If memory CD4+ T cells are responsible for the reduced disease severity, how do they exert their effects? There are several possibilities. Given that they are primed and elevated in number, they might accelerate the development of specific antibody and/or CD8+ T cell responses, though perhaps not quickly enough to ameliorate symptoms in the first few days after challenge. Memory CD4+ T cells might produce or induce mediators that enhance recruitment and activation of innate cells that contribute to viral clearance12. Alternatively, they might exert direct cytotoxic activity against virus-infected cells. The authors favor the last possibility, as they found that memory CD4+ T cells showed specific granule-mediated cytotoxicity in vitro3. Whether this activity is relevant in vivo is not yet known and will be difficult to evaluate directly in humans.

Whatever their mechanism of action, the relevant CD4+ T cells must either reside in or be rapidly recruited to sites of viral antigen presentation in the respiratory tract or lymphoid tissue. They must also recognize viral peptides presented with class II HLA molecules at those sites, either on respiratory epithelium or on other antigen-presenting cells. Although neither of these requirements was assessed in the infected subjects, the authors showed expression of the class II molecule HLA-DR in explanted normal lung and cultured primary bronchial epithelial cells; expression was elevated in the latter cells after influenza virus infection in vitro3.
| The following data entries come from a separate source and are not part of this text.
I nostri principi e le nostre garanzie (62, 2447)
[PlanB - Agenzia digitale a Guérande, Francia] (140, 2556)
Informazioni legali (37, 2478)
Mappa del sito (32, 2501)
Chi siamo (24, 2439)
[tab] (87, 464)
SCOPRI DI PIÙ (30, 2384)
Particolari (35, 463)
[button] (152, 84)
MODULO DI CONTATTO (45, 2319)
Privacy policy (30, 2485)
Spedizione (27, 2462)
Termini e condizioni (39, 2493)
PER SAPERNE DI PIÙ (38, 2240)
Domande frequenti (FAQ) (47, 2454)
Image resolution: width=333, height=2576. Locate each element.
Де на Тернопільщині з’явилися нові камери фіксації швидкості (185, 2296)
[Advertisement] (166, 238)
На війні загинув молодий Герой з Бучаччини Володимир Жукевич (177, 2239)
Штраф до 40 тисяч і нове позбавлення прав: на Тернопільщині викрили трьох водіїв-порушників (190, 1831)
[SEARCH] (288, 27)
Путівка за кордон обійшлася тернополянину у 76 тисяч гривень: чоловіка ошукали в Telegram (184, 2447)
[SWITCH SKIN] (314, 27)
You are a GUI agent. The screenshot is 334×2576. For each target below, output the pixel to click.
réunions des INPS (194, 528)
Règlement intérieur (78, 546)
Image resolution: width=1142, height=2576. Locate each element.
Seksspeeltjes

Do these new data mean that pre-existing cross-reactive CD8+ T cells do not contribute to influenza immunity? It would be premature to draw this conclusion for several reasons. For example, the study may have lacked power to test this possibility, as the number of subjects in this study was small. Additionally, cross-protective cells may be a minority of virus-specific memory CD8+ T cells, too few to influence the relationship between cell number and symptoms, or they may reside predominantly in the respiratory tract rather than the circulation.
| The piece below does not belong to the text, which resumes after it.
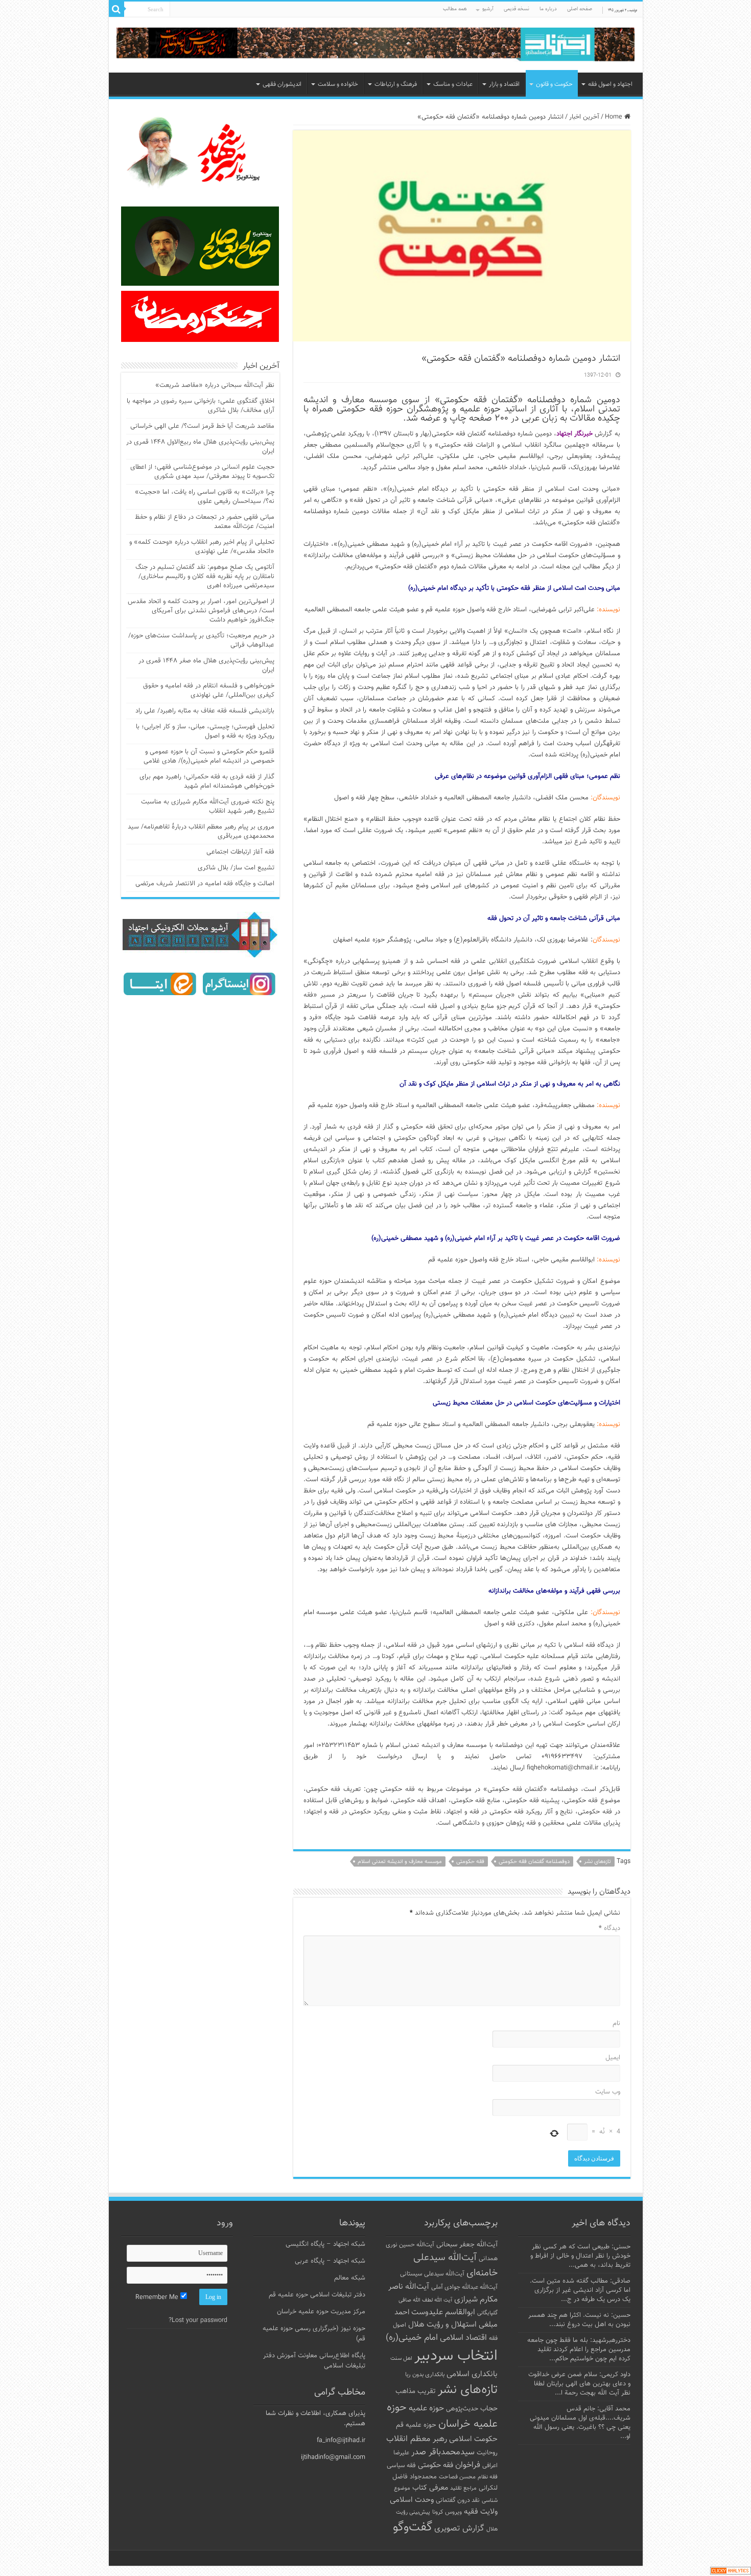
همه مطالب (455, 9)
If memory CD4+ T cells do play an important part in cross-protection, how long do they persist after infection? T cell immunity declines markedly over the first 1–2 years13,14, so maintenance of cross-protection must rely on regular re-exposure to influenza virus. Conventional inactivated influenza vaccines produced by most global manufacturers protect by inducing subtype-specific antibodies to hemagglutinin and do little to boost cross-protective T cell responses. However, vaccines that use live attenuated viruses or some new antigen delivery or adjuvant technologies can activate both antibody and T cell responses and offer the prospect of some cross-protection15. These vaccines will have to prime a more durable cross-protective response than natural infection to remove the need for regular vaccination against the latest circulating viruses. The study by Wilkinson et al. suggests that activation of long-lived cross-protective CD4+ T cells should be one of the goals of future vaccine development.